▶

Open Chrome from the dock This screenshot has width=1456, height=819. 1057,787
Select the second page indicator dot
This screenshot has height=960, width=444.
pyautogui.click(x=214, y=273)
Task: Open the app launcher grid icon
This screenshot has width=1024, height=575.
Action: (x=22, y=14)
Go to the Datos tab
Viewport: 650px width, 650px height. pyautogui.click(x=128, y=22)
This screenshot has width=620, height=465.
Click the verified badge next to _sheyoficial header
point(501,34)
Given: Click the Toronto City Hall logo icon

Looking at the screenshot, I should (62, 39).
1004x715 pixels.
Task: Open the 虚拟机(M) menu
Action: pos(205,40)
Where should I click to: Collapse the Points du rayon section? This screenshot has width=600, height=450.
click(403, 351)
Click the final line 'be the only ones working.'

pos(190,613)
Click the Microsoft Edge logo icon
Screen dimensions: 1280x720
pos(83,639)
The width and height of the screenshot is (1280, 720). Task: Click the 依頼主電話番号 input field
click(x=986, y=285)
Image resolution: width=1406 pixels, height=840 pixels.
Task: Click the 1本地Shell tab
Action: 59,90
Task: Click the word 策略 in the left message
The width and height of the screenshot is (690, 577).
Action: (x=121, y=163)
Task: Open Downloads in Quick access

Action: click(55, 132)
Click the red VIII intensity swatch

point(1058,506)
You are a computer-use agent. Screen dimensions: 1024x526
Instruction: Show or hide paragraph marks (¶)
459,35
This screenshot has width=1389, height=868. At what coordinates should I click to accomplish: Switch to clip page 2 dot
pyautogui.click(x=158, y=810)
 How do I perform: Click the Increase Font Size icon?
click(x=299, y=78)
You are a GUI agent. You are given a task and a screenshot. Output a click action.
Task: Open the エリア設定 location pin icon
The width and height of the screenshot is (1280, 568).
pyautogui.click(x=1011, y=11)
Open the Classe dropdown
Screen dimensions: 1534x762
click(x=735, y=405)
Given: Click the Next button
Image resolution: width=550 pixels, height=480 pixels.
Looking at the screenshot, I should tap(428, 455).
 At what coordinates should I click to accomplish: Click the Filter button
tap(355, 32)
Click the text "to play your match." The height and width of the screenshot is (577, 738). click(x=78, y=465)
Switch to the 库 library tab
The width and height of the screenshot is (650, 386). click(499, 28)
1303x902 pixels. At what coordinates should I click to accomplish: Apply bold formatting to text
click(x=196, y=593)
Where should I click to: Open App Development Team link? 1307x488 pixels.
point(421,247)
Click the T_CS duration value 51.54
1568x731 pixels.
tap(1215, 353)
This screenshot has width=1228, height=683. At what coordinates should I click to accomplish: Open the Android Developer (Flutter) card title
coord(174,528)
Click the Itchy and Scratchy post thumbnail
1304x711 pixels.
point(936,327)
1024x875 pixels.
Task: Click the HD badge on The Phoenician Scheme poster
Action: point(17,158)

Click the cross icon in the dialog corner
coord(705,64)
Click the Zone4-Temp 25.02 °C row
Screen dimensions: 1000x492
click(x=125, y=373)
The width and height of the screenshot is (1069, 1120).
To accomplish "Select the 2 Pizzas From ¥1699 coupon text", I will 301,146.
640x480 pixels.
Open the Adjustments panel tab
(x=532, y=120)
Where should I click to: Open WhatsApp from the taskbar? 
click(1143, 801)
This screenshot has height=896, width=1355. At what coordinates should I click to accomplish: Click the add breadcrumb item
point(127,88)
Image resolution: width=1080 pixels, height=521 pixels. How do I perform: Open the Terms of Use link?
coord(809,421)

◀

• _Task directions_
When a line of the material above contains the string "Select", it counts. State the total and nothing more.

• _Solved problem_
2